Patient and family support groups have long been a feature of medical care. This month, Bertonazzi and colleagues report a systematic review of the effectiveness and impact of patient support groups for BRCA1 and BRCA2 variant carriers [1]. The qualitative synthesis identified that these support groups may help with decisions around risk-reducing treatments. These groups also helped provide emotional support and helped reduce feelings of isolation. What is the need for such support groups in terms of numbers of potential participants? Woodward and colleagues report a 30-year experience of cancer gene predisposition testing [2]. On average, for a range of cancer genes, they found that for each positive index case, 3.05 further cascade tests in unaffected relatives were generated. Cancer Genetics services have a clear potential to produce a large pool of people with variants in cancer predisposition genes who may need ongoing support. Some malignancies do not have a single gene in which a large proportion of causal variants are found. For example, in multiple myeloma at least 23 risk loci, with low individual penetrance, have been identified. Even when combined into a polygenic risk score, these loci only explain a fraction of the disease risk [3]. For most loci identified in Genome-Wide Association Studies, the mechanisms of disease susceptibility are unclear. A study of the 2p23.2 ER-negative breast cancer susceptibility locus identifies potential candidate genes [4]. Genotype-phenotype correlations can also help in clinical practice, Moualed and colleagues describe the effect of NF2 pathogenic variants on tumour progression [5].

In both rare diseases and cancer, correct interpretation of genetic variants is vital to safe practice. Mur and colleagues provide evidence against pathogenicity of the POLD1 p.V295M variant [6]. POLD1 variants in the exonuclease domain are the most frequent POLD1 variants associated with cancer. In this study, a missense variant near the exonuclease domain was conclusively shown not to affect exonuclease activity. This has implications for variant interpretation. In vitro assays have long been used to provide evidence for genetic variant pathogenicity in research practice. Some of these are now being translated in clinical care. Assays of DNA methylation being one such example. Wang and colleagues report a blood DNA methylation signature for ZNF711, which is associated with non-syndromal X-linked intellectual disability [7]. Given the lack of a distinctive clinical phenotype, a distinct DNA methylation pattern helps support the classification of ZNF711 as a distinct clinical entity.

Deciding whether or not to have a genetic test can be complicated.
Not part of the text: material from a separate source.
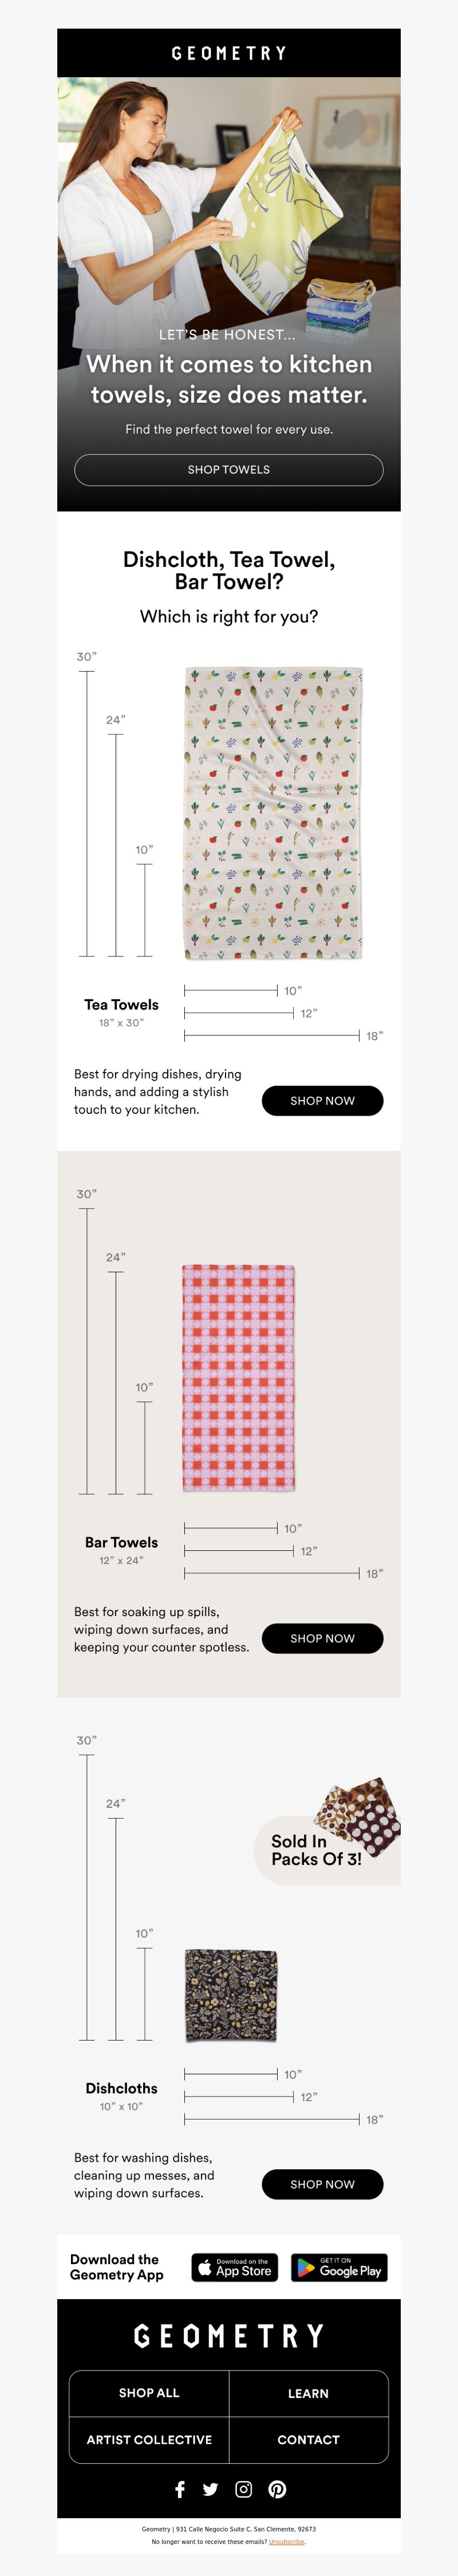Screen dimensions: 458x2576
Task: Click the Geometry logo in footer
Action: (x=229, y=2336)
Ahmed reports on the use of a decision support aid for beta-thalassaemia testing [8]. It was felt by participants to be appropriate and to help with certain aspects of decision-making. It was noted that it could not help with broader issues such as feelings of stigma. Decision-making in prenatal genetic testing is an especially complicated scenario. In the month’s EJHG a retrospective study of 90 pregnancies suggests that singleton exome sequencing can be diagnostically useful in such scenarios [9].

Exome sequencing remains a useful tool for variant identification, expanding our knowledge of pathogenic variants and phenotype associations. Bi-allelic variants in SLC5A6 were previously associated with a multi-system disorder; in this issue a role for these variants in motor neuropathies is defined [10]. Previously, the role of LMOD2 in dilated cardiomyopathy was unclear, with evidence from a single patient. Via exome sequencing, Yuen et al identify a further sibship with homozygous LMOD2 variants providing further evidence for its role in cardiomyopathy [11]. Wade and colleagues identify deletion of the last 2 exons of FGF10 as a novel molecular genetic cause of lacrimo-auriculo-dental-digital syndrome [12]. Such reports help in clinical classification of variants and counselling families.